## start PROVIDED DATA
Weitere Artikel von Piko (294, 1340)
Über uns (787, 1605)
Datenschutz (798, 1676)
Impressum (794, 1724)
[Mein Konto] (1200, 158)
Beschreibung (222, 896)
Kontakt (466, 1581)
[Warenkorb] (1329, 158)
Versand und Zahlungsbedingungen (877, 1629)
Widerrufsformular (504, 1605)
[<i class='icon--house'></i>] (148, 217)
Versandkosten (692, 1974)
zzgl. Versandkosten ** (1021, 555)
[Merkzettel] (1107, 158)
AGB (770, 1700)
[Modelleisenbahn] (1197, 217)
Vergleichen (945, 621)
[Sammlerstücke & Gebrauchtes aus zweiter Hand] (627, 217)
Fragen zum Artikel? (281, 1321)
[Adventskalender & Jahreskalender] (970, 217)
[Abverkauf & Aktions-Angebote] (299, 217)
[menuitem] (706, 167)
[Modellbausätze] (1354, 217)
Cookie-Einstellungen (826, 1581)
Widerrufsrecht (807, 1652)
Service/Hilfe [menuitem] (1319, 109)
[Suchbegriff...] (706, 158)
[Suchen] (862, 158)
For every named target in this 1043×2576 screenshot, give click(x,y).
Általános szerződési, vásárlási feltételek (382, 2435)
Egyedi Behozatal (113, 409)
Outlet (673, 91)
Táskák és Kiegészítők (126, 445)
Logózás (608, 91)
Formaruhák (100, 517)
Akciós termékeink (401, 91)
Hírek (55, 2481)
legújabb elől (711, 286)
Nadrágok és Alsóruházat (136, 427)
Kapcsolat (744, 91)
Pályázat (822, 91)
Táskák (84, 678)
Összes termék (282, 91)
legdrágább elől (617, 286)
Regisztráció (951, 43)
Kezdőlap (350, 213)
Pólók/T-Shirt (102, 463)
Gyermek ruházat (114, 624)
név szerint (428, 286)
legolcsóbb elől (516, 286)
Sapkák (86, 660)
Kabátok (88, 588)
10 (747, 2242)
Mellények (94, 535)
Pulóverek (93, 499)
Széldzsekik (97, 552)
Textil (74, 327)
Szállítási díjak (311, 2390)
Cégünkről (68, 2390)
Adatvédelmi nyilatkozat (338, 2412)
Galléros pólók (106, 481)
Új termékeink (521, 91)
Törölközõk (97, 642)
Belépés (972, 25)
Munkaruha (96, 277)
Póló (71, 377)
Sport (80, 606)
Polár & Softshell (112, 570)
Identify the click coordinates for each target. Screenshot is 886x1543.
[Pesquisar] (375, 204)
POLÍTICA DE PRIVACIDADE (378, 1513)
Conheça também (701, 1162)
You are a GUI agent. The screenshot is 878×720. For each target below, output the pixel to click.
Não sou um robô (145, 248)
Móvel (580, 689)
## end PROVIDED DATA
◆ EXERCISE TASK
Write out the listing again with "Versandkosten" changed to "Lieferkosten" wherever it appears, and leave everything else the same.

◆ FINAL RESULT
Weitere Artikel von Piko (294, 1340)
Über uns (787, 1605)
Datenschutz (798, 1676)
Impressum (794, 1724)
[Mein Konto] (1200, 158)
Beschreibung (222, 896)
Kontakt (466, 1581)
[Warenkorb] (1329, 158)
Versand und Zahlungsbedingungen (877, 1629)
Widerrufsformular (504, 1605)
[<i class='icon--house'></i>] (148, 217)
Lieferkosten (692, 1974)
zzgl. Lieferkosten ** (1021, 555)
[Merkzettel] (1107, 158)
AGB (770, 1700)
[Modelleisenbahn] (1197, 217)
Vergleichen (945, 621)
[Sammlerstücke & Gebrauchtes aus zweiter Hand] (627, 217)
Fragen zum Artikel? (281, 1321)
[Adventskalender & Jahreskalender] (970, 217)
[Abverkauf & Aktions-Angebote] (299, 217)
[menuitem] (706, 167)
[Modellbausätze] (1354, 217)
Cookie-Einstellungen (826, 1581)
Widerrufsrecht (807, 1652)
Service/Hilfe [menuitem] (1319, 109)
[Suchbegriff...] (706, 158)
[Suchen] (862, 158)
For every named target in this 1043×2576 screenshot, give click(x,y).
Általános szerződési, vásárlási feltételek (382, 2435)
Egyedi Behozatal (113, 409)
Outlet (673, 91)
Táskák és Kiegészítők (126, 445)
Logózás (608, 91)
Formaruhák (100, 517)
Akciós termékeink (401, 91)
Hírek (55, 2481)
legújabb elől (711, 286)
Nadrágok és Alsóruházat (136, 427)
Kapcsolat (744, 91)
Pályázat (822, 91)
Táskák (84, 678)
Összes termék (282, 91)
legdrágább elől (617, 286)
Regisztráció (951, 43)
Kezdőlap (350, 213)
Pólók/T-Shirt (102, 463)
Gyermek ruházat (114, 624)
név szerint (428, 286)
legolcsóbb elől (516, 286)
Sapkák (86, 660)
Kabátok (88, 588)
10 (747, 2242)
Mellények (94, 535)
Pulóverek (93, 499)
Széldzsekik (97, 552)
Textil (74, 327)
Szállítási díjak (311, 2390)
Cégünkről (68, 2390)
Adatvédelmi nyilatkozat (338, 2412)
Galléros pólók (106, 481)
Új termékeink (521, 91)
Törölközõk (97, 642)
Belépés (972, 25)
Munkaruha (96, 277)
Póló (71, 377)
Sport (80, 606)
Polár & Softshell (112, 570)
Identify the click coordinates for each target. Screenshot is 886x1543.
[Pesquisar] (375, 204)
POLÍTICA DE PRIVACIDADE (378, 1513)
Conheça também (701, 1162)
You are a GUI agent. The screenshot is 878×720. For each target below, output the pixel to click.
Não sou um robô (145, 248)
Móvel (580, 689)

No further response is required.